Goal of the exercise: Check every line of the data below for the word "resolution". Copy the ones that have it.

Available records:
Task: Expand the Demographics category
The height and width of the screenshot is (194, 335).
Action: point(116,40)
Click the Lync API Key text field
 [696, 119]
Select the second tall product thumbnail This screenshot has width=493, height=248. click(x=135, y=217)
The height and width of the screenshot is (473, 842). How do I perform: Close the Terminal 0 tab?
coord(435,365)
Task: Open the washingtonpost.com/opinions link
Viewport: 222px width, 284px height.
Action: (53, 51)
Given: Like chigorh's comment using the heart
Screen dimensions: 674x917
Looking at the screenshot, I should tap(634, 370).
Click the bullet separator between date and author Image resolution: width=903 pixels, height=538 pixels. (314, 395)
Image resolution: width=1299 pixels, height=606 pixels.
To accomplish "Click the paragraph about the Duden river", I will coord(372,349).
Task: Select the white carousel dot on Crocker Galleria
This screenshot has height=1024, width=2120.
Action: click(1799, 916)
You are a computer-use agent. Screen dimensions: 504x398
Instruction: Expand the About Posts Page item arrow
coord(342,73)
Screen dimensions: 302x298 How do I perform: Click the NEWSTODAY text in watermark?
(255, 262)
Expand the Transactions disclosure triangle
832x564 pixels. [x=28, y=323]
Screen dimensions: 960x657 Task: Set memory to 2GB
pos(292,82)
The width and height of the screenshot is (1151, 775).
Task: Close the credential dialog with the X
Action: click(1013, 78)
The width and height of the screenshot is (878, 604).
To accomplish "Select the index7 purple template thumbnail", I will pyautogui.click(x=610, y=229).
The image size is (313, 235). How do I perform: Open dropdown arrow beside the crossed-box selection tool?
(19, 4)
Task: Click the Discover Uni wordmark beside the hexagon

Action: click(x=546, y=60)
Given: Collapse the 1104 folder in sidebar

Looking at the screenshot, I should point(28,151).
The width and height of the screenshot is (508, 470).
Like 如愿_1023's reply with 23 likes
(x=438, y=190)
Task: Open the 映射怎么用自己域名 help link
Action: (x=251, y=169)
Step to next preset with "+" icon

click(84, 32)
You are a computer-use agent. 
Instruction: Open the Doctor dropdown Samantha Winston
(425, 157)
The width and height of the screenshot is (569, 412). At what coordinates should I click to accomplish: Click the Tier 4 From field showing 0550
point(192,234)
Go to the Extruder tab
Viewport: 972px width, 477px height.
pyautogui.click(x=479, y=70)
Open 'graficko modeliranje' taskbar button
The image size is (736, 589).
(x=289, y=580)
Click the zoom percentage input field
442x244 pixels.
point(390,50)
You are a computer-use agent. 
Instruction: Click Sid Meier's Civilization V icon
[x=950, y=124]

Problem solution:
Click the bullet separator between date and author Image resolution: width=903 pixels, height=538 pixels. (314, 395)
Image resolution: width=1299 pixels, height=606 pixels.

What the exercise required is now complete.